* Record list
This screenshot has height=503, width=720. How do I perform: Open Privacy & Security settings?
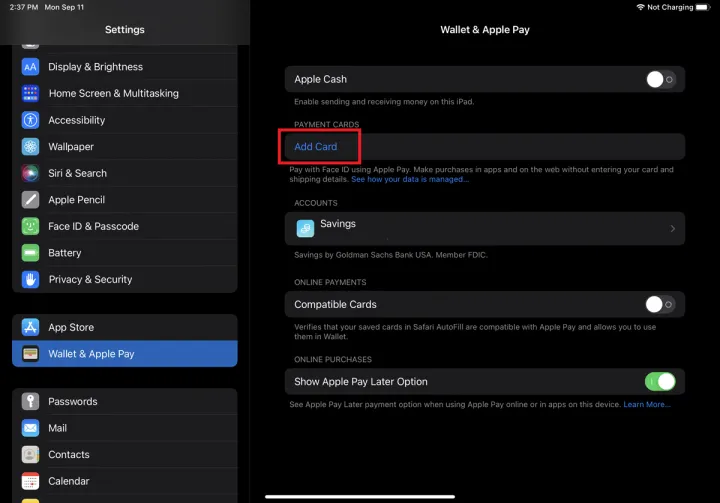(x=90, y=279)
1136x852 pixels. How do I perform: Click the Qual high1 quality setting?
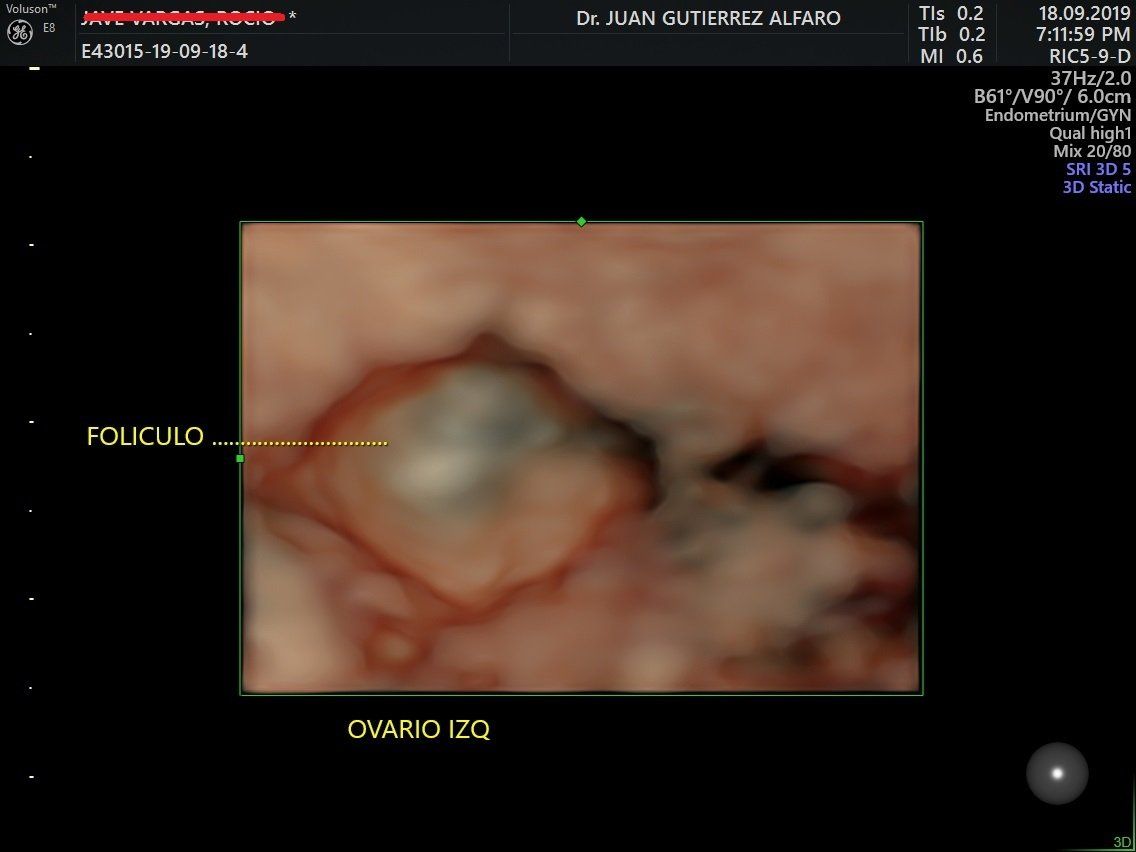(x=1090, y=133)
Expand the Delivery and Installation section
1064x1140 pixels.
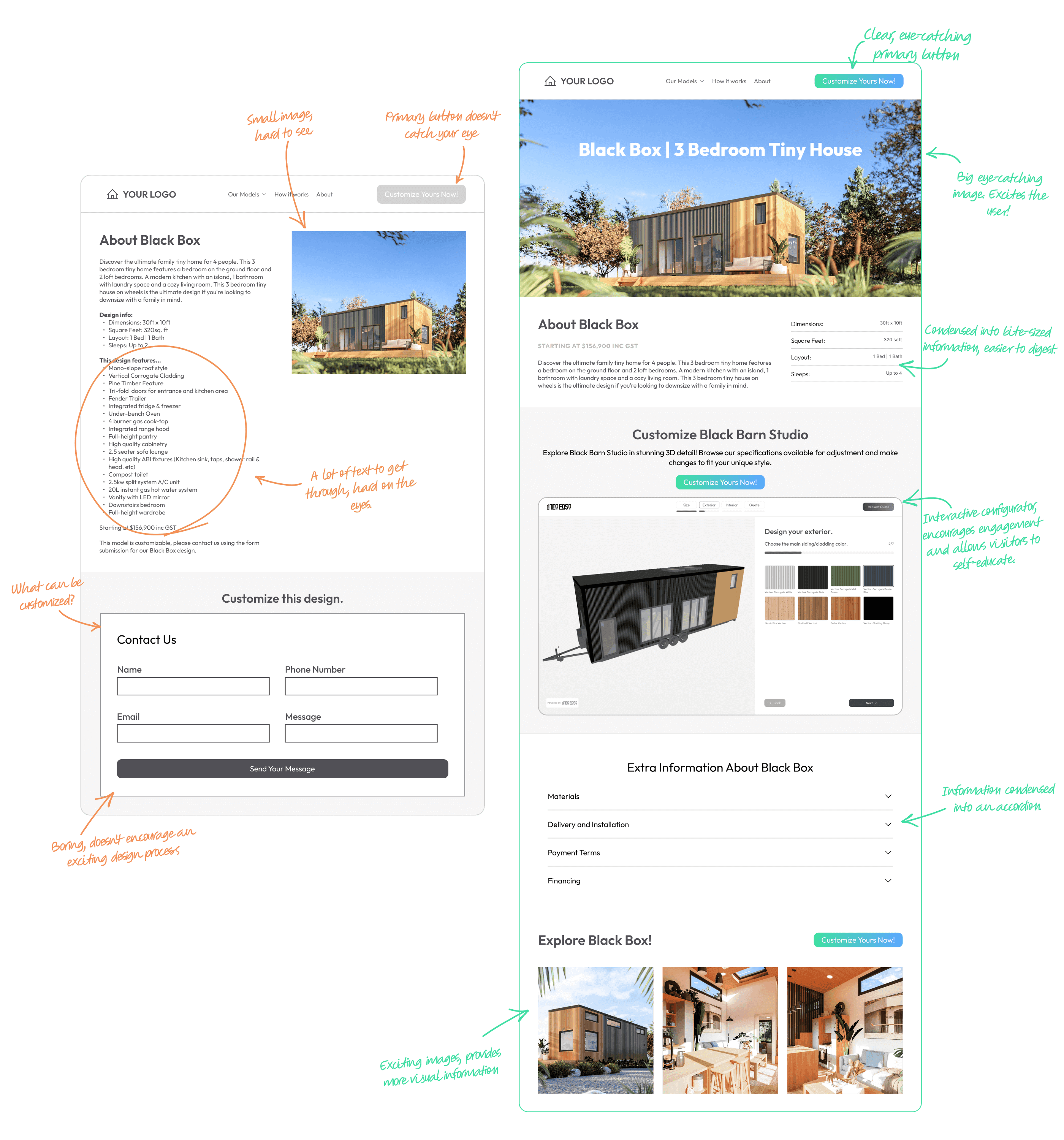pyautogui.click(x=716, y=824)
---
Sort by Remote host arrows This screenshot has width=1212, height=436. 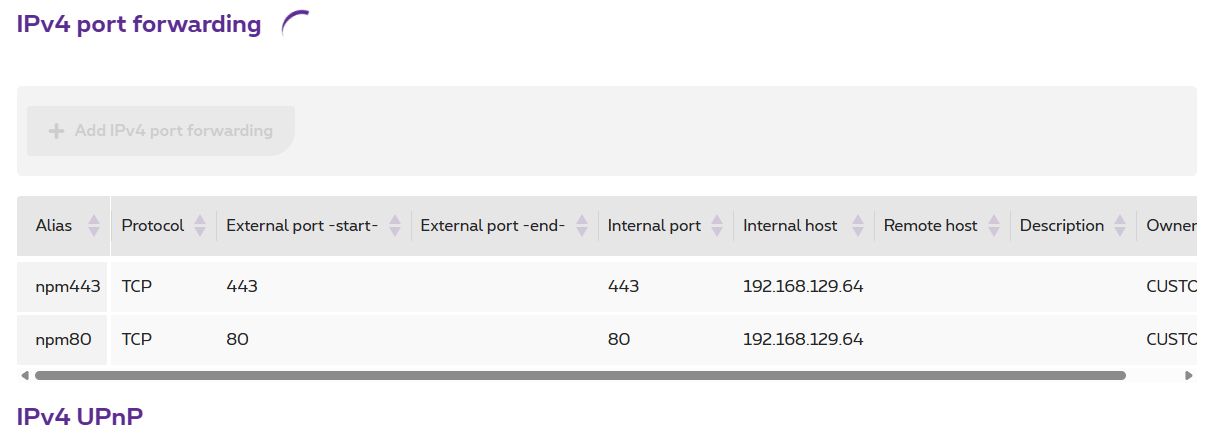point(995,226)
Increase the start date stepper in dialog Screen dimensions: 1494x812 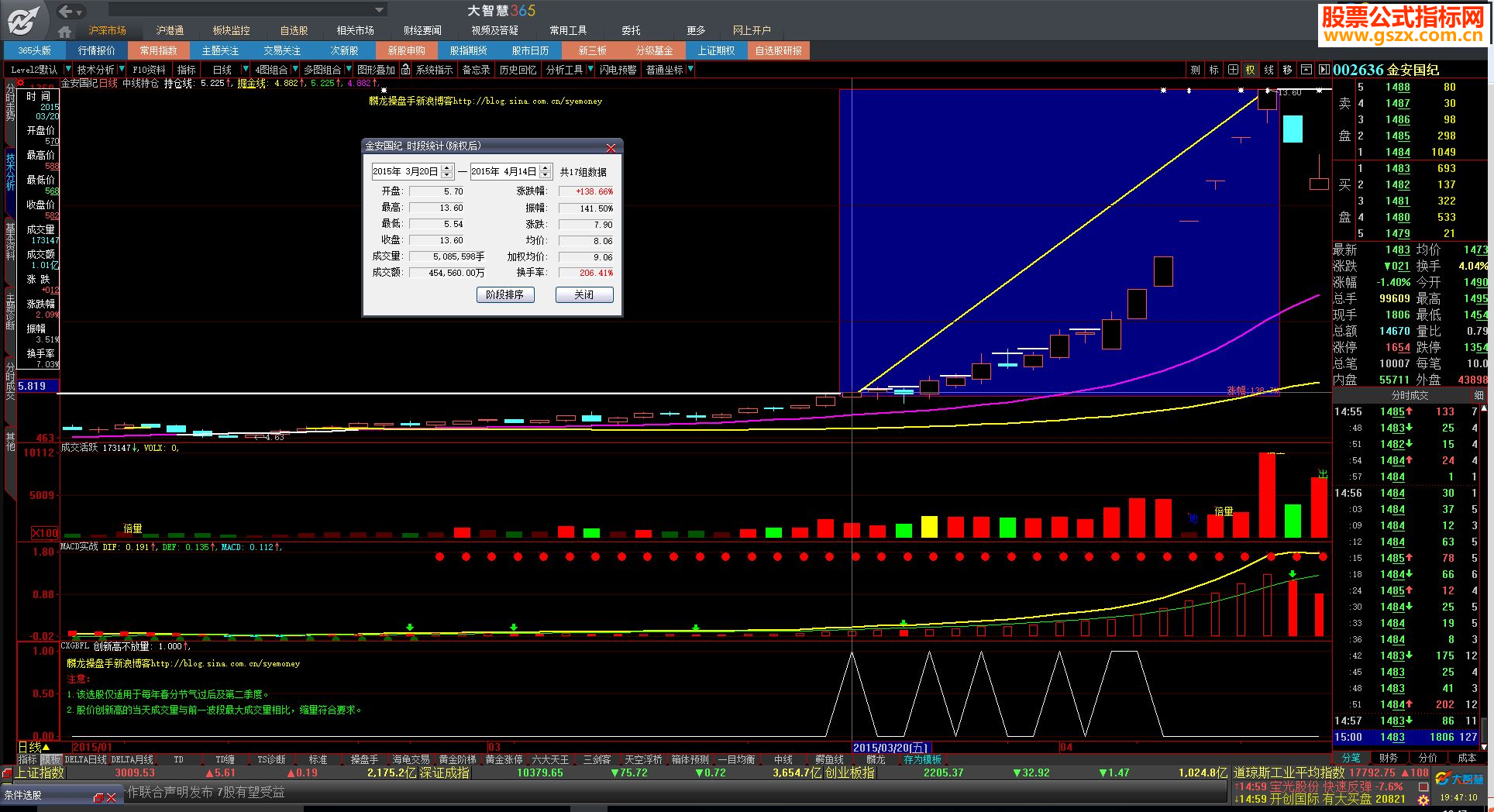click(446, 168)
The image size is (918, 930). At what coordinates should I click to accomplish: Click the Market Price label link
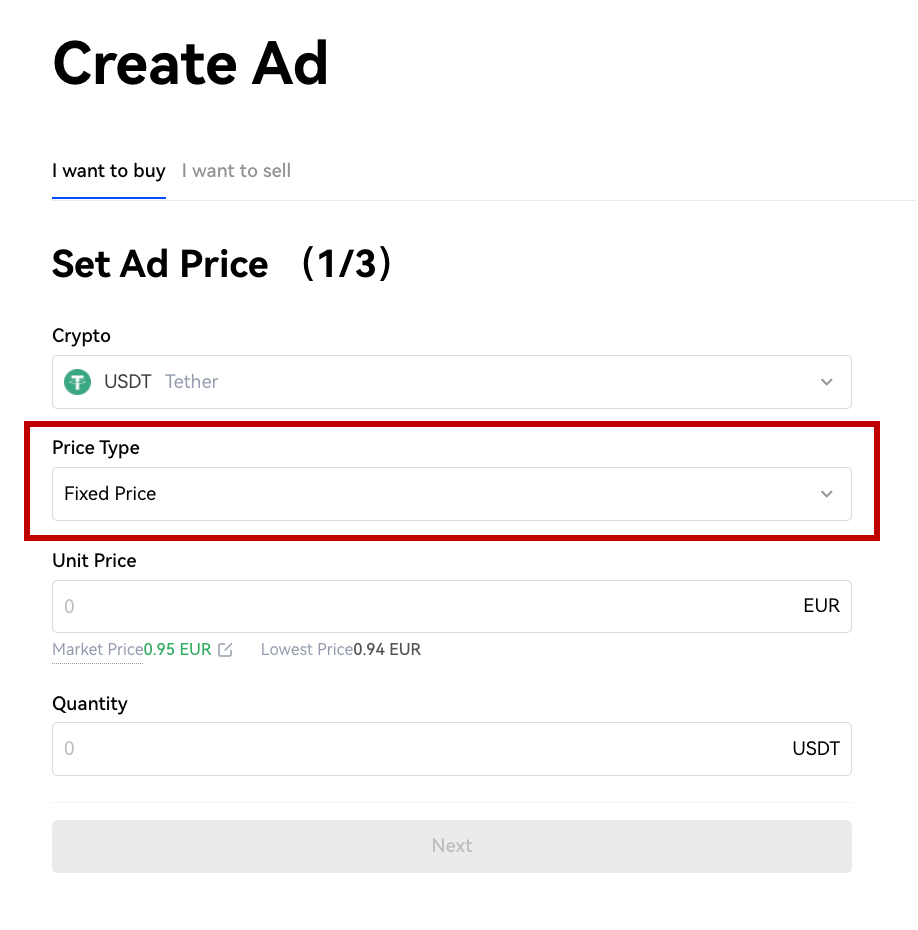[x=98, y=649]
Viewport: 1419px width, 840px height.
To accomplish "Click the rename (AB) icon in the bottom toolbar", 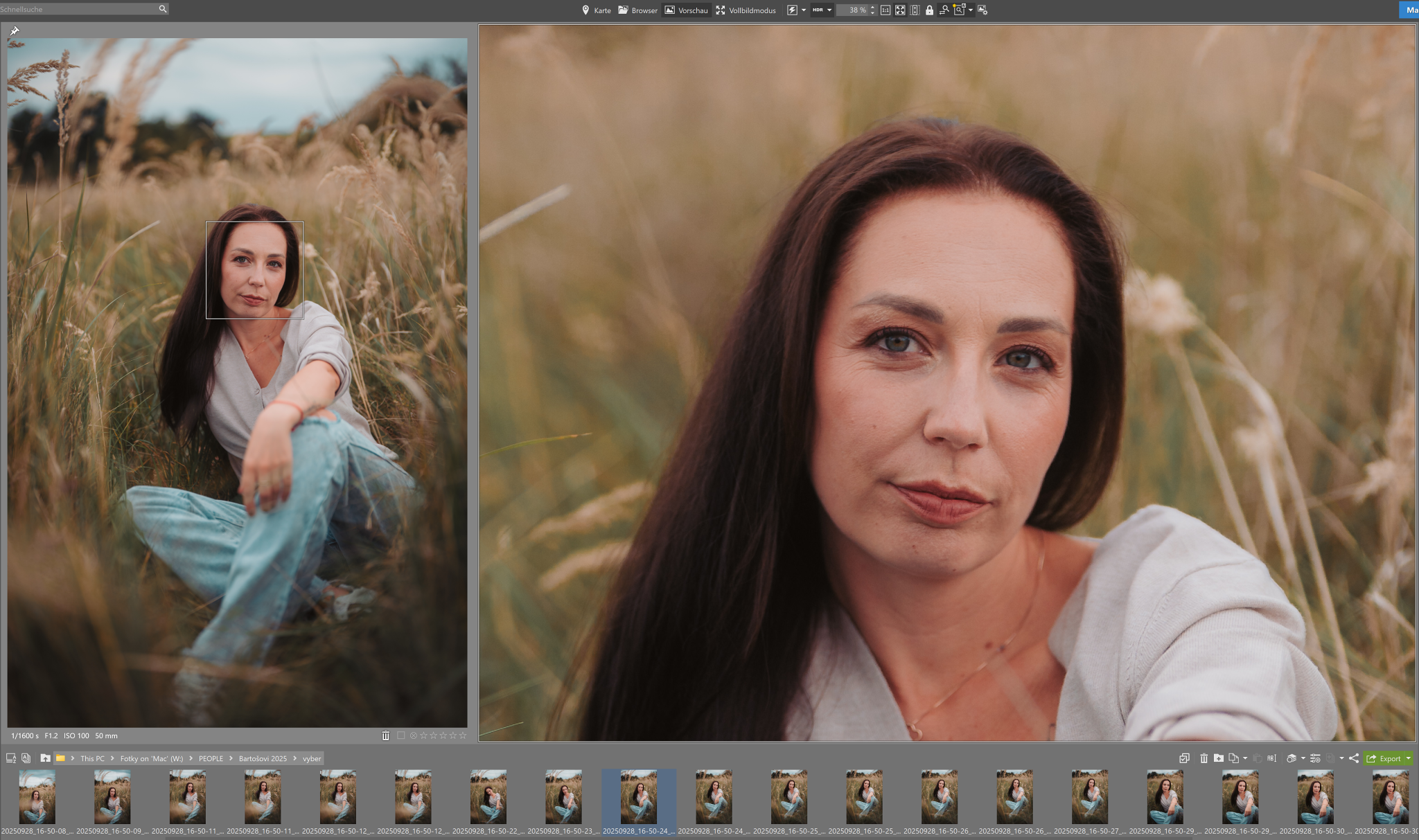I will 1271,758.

* Given instruction
Please return the listing starting with the line that contains "This screenshot has height=503, width=720." and going on through the line that contains "pyautogui.click(x=716, y=824)", leaving out the pictures.

* Answer to the exercise
This screenshot has height=503, width=720. How do I perform: Open Privacy & Security settings?
(x=90, y=279)
1136x852 pixels. How do I perform: Click the Qual high1 quality setting?
(x=1090, y=133)
Expand the Delivery and Installation section
1064x1140 pixels.
pyautogui.click(x=716, y=824)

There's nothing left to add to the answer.